DBs capitalize on rush with 4 interceptions
From Lori Nickel, JSonline
~Green Bay — There were times when St. Louis Rams quarterback Nick Foles looked like he didn’t even have an offensive line in front of him.
That’s how much the pressure was coming from the edges and up the gut, and when that happens, it can rattle a quarterback into throwing passes he’d rather not.
So while this will go down as an excellent game for Green Bay’s defensive backs with their four game-changing, momentum-killing interceptions, some of the credit must go to the pass rush.
“We did a fairly good job of that today — putting hits on him,” said linebacker Clay Matthews, who had four quarterback hurries and 1.5 sacks. “Especially early on, those few interceptions, I’m sure he felt the heat. I’m sure he threw an interception he didn’t want. You saw the one that left his hand a little wobbly … as well as the one in the back in the end zone to finish the game.”
The beneficiaries of the pressure were some of Green Bay’s youngest players.

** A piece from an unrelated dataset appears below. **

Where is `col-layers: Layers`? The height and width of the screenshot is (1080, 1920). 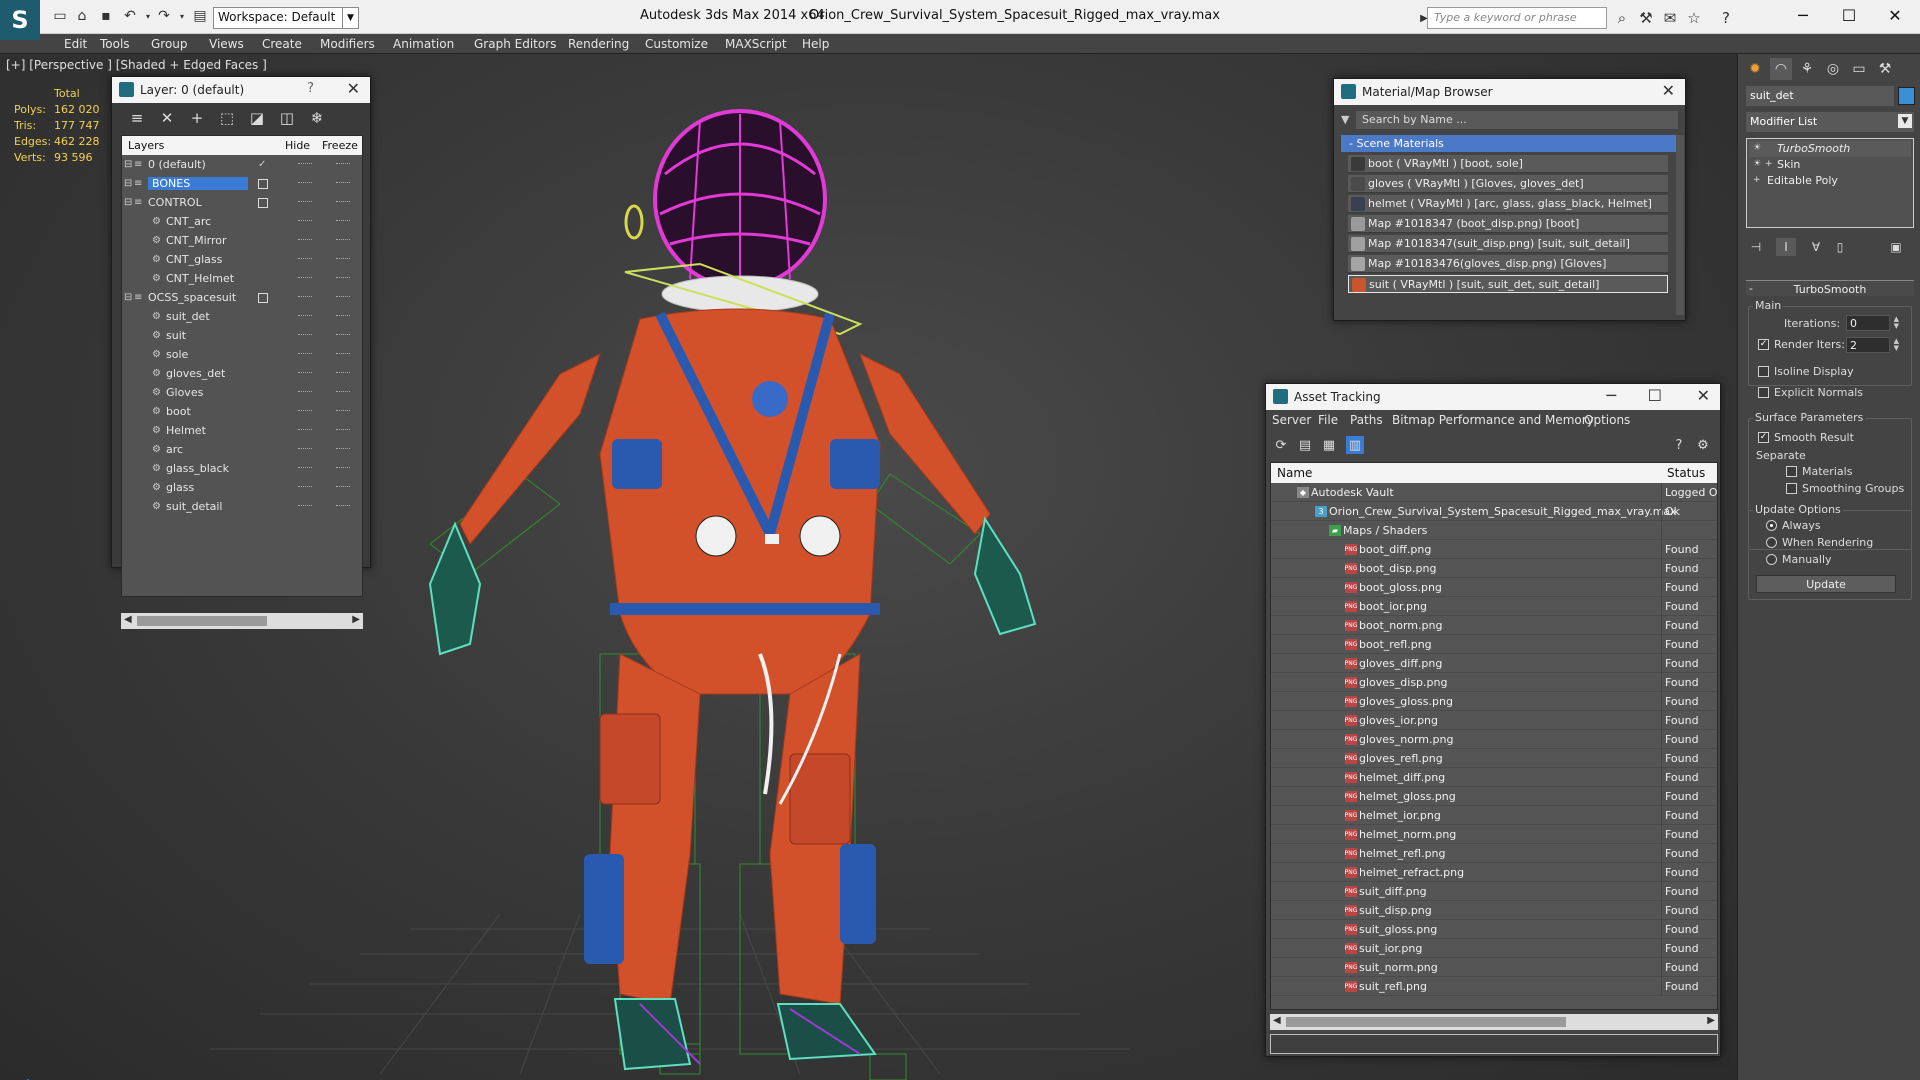 col-layers: Layers is located at coordinates (146, 146).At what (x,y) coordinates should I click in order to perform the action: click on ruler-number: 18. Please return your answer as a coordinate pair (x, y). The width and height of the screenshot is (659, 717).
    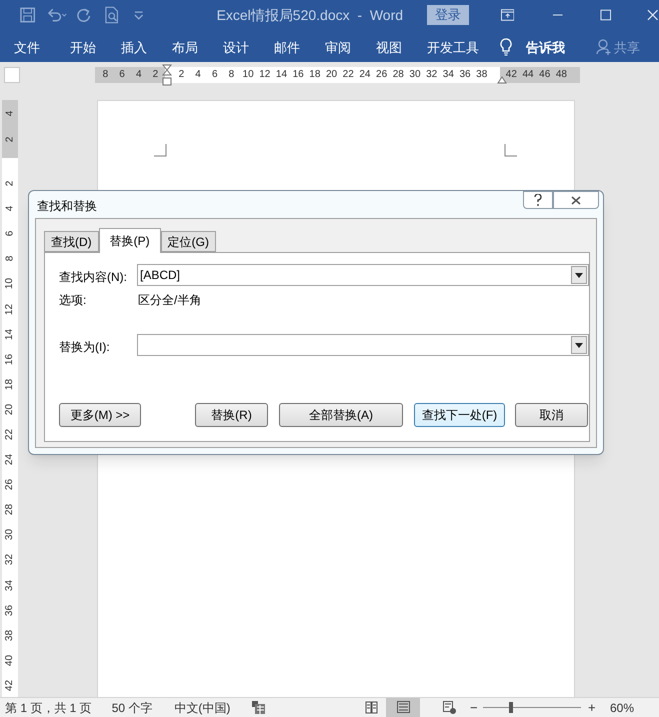
    Looking at the image, I should click on (315, 75).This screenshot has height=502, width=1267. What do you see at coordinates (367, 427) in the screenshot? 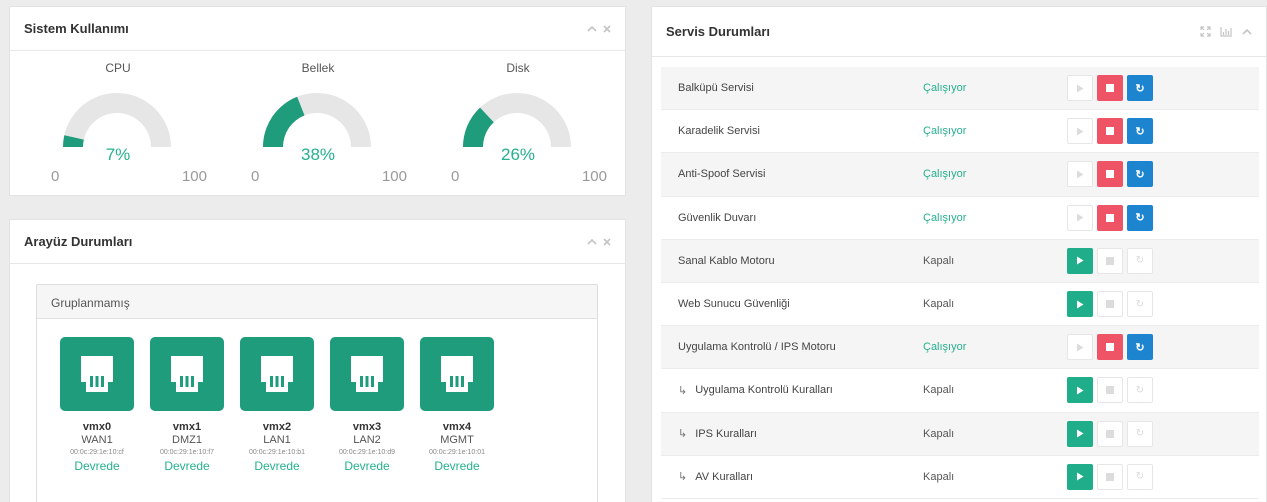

Packers rookie Quinten Rollins collected two, and got to do his first Lambeau Leap after on
e of them; Micah Hyde picked off Foles early, and Ha Ha Clinton-Dix hauled in a touchdown-saving interception late. Each contributed in some way to the 24-10 Packers victory.
After Aaron Rodgers’ threw his first interception at Lambeau Field in 586 passes, Hyde immediately took the focus off of the streak-ending turnover by collecting an interception of his own. Hyde jumped in front of Kenny Britt at midfield and prevented the Rams from capitalizing on the bonus possession.
Eight plays later, Green Bay defensive end Datone Jones was in the face of Foles and Rollins stole a short pass and returned it 45 yards for a touchdown and a 14-0 lead.
“We were just in zone coverage,” said Rollins. “I just happened to step in and make a play. We complement each other. The front rush obviously does a tremendous job, and on the back end we also cover well.”
It was Green Bay’s first rookie Pick 6 since Marques Anderson had one in 2002.
The Rams kept charging, however, and trailing 21-10 with 11:38 left began a drive with a 55-yard rush by Todd Gurley. Three plays later, from the Green Bay 7, St. Louis was ready to make it a game again when Clinton-Dix intercepted a tipped ball in the end zone to kill the momentum. He also got the pick despite taking a good stiff arm from Gurley on the previous play.
“Coach wanted to go in the dime and we’re short on safeties right now because of Sean,” said Clinton-Dix, referring to safety Sean Richardson’s absence from the game because of a neck injury. “I just sucked it up and turned back around to help my teammates.”
The Packers’ final interception came in the final minute, with the Rams trailing 24-10, when Rollins got his second of the game deep in Green Bay territory.
“They were both hard,” said Rollins of his picks. “It’s hard enough to get one in this league, let alone two.”
This was Green Bay’s first four-interception game for the defense since Sept. 13, 2012, when it had four against Chicago. The team record of nine interceptions in a game was set in 1943 against the Lions.
“We’re all competitors, we all want to have the most,” said Hyde. “But as long as we’re getting those, we’re getting off the field, we’re putting our offense in a good position.”
None of the defensive backs would take credit for bailing out Green Bay’s offense that looked uncharacteristically out of sync against the Rams.
“I believe in A-Rod, still going to believe in him to make those plays,” said Clinton-Dix. “I love A-Rod and it’s his team.”
But the DBs would give credit to the pass rush, which also came from Julius Peppers, Mike Neal and Nick Perry besides Matthews and Jones.
“They pressured him like crazy today,” said Hyde. “It was huge. I think most of the turnovers came when we had pressure and made him throw into small pockets. As long as we can do that with the guys up front, we’re going to be hard to beat.”